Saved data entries

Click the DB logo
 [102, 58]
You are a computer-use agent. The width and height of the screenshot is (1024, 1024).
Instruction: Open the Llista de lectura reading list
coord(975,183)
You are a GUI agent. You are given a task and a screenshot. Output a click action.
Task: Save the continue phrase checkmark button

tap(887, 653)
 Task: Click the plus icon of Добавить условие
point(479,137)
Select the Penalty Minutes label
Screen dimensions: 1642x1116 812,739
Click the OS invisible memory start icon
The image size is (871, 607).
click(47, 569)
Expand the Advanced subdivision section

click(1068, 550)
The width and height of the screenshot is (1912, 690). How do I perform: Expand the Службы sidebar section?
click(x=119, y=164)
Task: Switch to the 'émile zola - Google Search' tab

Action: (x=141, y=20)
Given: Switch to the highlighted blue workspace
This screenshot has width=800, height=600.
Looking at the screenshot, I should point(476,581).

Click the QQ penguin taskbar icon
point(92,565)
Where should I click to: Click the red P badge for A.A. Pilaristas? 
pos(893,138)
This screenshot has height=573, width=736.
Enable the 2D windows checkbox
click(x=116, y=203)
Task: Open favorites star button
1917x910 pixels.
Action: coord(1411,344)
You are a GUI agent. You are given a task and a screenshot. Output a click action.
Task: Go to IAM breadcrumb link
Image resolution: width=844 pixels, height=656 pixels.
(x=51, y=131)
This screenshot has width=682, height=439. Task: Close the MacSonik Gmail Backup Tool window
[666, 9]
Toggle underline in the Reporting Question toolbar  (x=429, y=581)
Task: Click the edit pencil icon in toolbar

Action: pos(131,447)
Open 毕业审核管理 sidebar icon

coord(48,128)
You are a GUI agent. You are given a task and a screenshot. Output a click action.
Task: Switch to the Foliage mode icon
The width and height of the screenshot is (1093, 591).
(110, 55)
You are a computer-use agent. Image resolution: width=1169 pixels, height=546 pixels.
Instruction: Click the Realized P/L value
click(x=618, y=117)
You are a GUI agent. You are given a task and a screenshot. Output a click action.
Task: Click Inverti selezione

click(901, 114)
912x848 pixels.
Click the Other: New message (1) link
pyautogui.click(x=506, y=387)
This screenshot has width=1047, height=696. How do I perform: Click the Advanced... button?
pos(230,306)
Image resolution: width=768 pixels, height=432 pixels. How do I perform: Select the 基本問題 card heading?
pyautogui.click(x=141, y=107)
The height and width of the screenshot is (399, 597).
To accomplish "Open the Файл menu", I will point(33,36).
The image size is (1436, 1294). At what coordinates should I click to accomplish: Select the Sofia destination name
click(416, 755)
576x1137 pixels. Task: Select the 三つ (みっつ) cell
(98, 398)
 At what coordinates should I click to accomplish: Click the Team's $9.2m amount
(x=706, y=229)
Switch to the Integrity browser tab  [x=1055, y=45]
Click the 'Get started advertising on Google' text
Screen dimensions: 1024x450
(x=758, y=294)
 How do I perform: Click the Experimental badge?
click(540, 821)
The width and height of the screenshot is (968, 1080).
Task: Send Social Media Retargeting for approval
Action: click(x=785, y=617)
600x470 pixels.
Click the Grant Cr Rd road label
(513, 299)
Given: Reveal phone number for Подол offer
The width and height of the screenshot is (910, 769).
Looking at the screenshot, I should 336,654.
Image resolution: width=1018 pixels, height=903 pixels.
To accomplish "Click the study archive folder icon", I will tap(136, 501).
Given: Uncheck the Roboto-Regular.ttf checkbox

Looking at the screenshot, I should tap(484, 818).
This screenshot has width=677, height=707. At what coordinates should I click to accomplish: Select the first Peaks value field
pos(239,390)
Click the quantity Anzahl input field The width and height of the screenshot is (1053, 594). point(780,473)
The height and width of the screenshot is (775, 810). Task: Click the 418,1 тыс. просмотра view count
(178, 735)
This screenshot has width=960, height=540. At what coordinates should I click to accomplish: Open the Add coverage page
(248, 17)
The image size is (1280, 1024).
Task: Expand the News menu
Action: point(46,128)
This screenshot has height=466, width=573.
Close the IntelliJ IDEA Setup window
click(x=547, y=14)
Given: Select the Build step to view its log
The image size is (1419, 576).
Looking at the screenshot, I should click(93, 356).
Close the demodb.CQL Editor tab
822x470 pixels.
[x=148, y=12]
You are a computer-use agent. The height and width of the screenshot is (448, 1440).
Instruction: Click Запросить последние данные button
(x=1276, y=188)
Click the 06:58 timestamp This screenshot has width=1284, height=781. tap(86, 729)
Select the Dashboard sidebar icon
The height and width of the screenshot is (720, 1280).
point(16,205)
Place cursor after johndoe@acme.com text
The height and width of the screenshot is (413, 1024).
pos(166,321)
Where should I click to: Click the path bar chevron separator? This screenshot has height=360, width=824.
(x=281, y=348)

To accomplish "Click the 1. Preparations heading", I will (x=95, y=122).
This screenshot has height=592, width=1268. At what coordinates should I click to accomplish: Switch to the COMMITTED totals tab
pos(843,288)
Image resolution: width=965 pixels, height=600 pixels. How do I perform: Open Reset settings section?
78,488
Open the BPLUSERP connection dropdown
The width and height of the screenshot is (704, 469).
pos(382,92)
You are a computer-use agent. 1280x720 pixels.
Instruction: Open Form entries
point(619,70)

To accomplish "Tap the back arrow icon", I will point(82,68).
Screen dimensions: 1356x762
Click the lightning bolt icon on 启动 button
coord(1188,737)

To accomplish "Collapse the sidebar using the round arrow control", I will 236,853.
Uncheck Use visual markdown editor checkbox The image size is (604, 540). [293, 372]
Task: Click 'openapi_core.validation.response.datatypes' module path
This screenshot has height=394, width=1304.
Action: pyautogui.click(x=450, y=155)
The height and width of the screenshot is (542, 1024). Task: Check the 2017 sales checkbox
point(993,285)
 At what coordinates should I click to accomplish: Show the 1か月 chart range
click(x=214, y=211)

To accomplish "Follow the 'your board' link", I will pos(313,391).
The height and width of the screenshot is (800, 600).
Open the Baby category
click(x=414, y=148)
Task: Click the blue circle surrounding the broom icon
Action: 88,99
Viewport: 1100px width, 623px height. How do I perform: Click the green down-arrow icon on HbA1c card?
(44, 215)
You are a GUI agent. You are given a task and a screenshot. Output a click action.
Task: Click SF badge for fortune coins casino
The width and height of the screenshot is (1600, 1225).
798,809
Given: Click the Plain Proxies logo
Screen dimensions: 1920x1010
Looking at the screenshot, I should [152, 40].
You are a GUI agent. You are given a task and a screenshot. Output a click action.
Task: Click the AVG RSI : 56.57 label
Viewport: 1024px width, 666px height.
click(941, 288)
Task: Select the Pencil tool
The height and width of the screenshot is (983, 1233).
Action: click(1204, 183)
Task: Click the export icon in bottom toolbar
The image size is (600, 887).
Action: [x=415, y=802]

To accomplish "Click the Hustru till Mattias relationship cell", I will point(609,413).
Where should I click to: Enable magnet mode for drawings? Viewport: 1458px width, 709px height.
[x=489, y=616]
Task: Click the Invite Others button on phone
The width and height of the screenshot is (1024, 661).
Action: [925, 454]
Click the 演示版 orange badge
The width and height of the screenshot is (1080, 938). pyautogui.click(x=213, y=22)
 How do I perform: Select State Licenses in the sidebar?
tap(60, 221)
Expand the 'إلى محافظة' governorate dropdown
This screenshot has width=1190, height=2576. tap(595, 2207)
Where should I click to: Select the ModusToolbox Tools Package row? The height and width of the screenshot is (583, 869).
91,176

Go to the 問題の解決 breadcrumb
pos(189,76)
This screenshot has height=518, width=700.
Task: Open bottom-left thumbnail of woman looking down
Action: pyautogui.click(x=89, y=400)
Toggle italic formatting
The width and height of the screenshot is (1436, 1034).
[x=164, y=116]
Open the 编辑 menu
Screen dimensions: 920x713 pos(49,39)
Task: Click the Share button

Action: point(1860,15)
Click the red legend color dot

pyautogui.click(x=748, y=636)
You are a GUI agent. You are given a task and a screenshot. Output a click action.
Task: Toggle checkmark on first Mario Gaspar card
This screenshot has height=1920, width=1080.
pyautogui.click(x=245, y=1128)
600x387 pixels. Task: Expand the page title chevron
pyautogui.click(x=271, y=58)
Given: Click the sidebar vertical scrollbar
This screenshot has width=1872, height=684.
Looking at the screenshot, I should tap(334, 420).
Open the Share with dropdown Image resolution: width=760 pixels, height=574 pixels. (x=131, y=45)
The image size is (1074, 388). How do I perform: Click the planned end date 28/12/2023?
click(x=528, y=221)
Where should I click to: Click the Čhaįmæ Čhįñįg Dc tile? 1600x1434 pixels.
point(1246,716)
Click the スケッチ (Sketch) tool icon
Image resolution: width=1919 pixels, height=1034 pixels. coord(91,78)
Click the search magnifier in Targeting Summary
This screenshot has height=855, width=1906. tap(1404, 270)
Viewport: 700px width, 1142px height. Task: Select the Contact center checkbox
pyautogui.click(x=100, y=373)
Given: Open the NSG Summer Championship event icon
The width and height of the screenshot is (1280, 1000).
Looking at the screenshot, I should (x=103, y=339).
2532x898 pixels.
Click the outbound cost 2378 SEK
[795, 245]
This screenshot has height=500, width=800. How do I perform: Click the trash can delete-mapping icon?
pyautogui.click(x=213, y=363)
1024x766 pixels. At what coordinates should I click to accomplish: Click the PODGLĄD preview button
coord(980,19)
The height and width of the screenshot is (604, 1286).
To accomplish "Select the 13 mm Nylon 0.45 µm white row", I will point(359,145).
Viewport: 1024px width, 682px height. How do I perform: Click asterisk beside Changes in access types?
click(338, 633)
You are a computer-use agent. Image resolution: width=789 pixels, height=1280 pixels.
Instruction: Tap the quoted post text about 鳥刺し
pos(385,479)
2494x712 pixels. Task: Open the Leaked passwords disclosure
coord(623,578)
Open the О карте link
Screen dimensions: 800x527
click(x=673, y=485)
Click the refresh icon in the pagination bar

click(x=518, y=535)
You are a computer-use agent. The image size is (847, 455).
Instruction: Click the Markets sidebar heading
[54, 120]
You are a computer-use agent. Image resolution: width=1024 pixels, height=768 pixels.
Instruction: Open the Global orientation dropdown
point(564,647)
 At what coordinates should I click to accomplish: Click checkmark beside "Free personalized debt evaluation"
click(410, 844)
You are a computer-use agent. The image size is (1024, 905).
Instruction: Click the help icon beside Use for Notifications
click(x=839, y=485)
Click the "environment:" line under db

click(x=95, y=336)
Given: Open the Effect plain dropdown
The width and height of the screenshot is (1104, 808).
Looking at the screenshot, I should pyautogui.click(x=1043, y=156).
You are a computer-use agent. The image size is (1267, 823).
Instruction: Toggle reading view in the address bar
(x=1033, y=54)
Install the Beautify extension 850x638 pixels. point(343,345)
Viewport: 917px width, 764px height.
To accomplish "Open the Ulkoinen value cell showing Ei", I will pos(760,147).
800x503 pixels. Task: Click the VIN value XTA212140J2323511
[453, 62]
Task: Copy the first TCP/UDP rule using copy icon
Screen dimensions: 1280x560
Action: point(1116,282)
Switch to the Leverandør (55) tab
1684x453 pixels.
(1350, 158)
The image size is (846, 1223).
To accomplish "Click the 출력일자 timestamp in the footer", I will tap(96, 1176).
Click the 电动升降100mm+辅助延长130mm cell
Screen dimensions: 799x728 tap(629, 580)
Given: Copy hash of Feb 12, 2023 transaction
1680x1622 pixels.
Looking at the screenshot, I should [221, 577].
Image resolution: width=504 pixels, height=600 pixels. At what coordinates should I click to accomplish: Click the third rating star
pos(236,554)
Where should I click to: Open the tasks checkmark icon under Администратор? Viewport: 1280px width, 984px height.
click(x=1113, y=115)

Required work
Scan the records above for the word "phone" and return every line where it occurs.

Response box
Given: Reveal phone number for Подол offer
Task: Click the Invite Others button on phone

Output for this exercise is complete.